Giraud est prêt à rebondir sur une occasion nette de faire ses preuves. Il enfile le costume d’ingénieur en aéronautique chez ArianeGroup et donne un certain cachet à Jim Desforges, dévoré par sa passion. L’exploit d’une sortie extravéhiculaire en amateur dans l’espace est tout ce qui l’obsède. Et pour tutoyer les cieux, le cinéaste ne va pas chercher la verticalité dans le cadre, préférant les gros plans et la nature en arrière-plan. Ce sont ces moments de plénitude qui nous convainquent de la force du projet atypique, mais audacieux. Par ailleurs, on trouvera une amusante analogie entre le projet technique de Jim et celui de Giraud, car tous deux se doivent de mener à bien leur mission, avec le budget adéquat, le matériel nécessaire et toute une équipe qui le soutient, mais qu’il doit convaincre. Il s’entoure alors d’un astronaute qui a perdu ses ailes (Mathieu Kassovitz), d’un chimiste autodidacte (Bruno Lochet), d’une bonne étoile mathématicienne (Ayumi Roux), de la bienveillance de sa grand-mère Odette (Hélène Vincent) et bien entendu, de l’aura de son défunt grand-père.

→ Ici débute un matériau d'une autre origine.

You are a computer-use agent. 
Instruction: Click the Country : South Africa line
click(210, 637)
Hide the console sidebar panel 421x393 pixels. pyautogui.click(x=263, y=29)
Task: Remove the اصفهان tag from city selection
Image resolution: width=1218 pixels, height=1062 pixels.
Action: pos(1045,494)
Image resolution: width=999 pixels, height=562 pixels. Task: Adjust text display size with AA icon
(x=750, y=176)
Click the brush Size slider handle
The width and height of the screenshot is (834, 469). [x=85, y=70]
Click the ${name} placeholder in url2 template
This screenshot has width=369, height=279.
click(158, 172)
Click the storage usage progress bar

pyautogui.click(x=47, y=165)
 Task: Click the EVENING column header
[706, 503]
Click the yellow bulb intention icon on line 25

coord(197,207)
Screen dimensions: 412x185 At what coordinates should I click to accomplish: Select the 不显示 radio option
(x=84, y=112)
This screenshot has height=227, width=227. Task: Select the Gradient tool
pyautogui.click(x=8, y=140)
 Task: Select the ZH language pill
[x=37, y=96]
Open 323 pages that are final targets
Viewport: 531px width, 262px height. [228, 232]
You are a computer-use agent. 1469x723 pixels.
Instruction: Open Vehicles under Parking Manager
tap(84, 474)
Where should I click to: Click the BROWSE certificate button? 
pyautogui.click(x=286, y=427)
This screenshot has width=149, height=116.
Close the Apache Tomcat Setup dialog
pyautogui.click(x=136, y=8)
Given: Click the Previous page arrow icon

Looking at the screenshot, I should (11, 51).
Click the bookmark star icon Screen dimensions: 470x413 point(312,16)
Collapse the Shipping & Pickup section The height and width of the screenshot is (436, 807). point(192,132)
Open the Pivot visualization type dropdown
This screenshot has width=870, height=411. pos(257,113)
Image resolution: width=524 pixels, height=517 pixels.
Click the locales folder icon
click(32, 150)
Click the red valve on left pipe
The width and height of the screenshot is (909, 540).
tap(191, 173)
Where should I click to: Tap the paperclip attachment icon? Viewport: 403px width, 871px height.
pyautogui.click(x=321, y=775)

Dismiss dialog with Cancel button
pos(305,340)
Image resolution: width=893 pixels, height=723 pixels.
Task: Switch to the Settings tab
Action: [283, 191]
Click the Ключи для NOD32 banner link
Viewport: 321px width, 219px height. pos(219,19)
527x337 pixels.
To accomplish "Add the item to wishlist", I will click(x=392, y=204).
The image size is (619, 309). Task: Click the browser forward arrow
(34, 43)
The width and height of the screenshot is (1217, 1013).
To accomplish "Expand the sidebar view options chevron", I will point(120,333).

Pourtant, nous sommes loin d’arriver aux résultats escomptés et il faudra s’armer de patience et de chance pour que le module tienne debout et ne désintègre pas l’ego de l’ingénieur rêveur. La conception de la fusée démontre une certaine cohésion de groupe, qu’il s’agit de décortiquer au mieux. L’unanimité n’est pas chose courante avec des telles ambitions et on nous encourage à laisser l’apesanteur faire le travail. Si de nombreuses scénettes viennent parfois ralentir le moral de l’équipe ou du récit, il faut lui reconnaître un excellent renfort auprès du compositeur Superpoze, qui a déjà réussi à amplifier l’éloquence de jeunes étudiants dans le documentaire « À Voix Haute » de Stéphane de Freitas et Ladj Ly. Nous ressortons ainsi avec une sensation qui laisse les rivières gelées derrière soi, car comme toute liberté qui s’acquiert, il est nécessaire de trouver les bonnes clés parmi les autres.
L’ingrédient principal du combustible qui alimente cette passion traverse chaque interaction, que l’on minimise au possible, de même que les mots, lorsqu’il est enfin temps de se réconcilier avec la beauté du geste et de l’effort. C’est ce que Jim pourrait interpréter comme une revanche sur son passé, qui l’a finalement cloué sur Terre et condamné à rester spectateur de ses échecs. Paul Éluard a écrit qu’un rêve sans étoile est un rêve oublié, « L’Astronaute » de Nicolas Giraud existe pour nous rappeler que les premiers pas vers le cosmos se situent quelque part entre l’espoir et la solidarité, deux propulseurs essentiels à son ascension.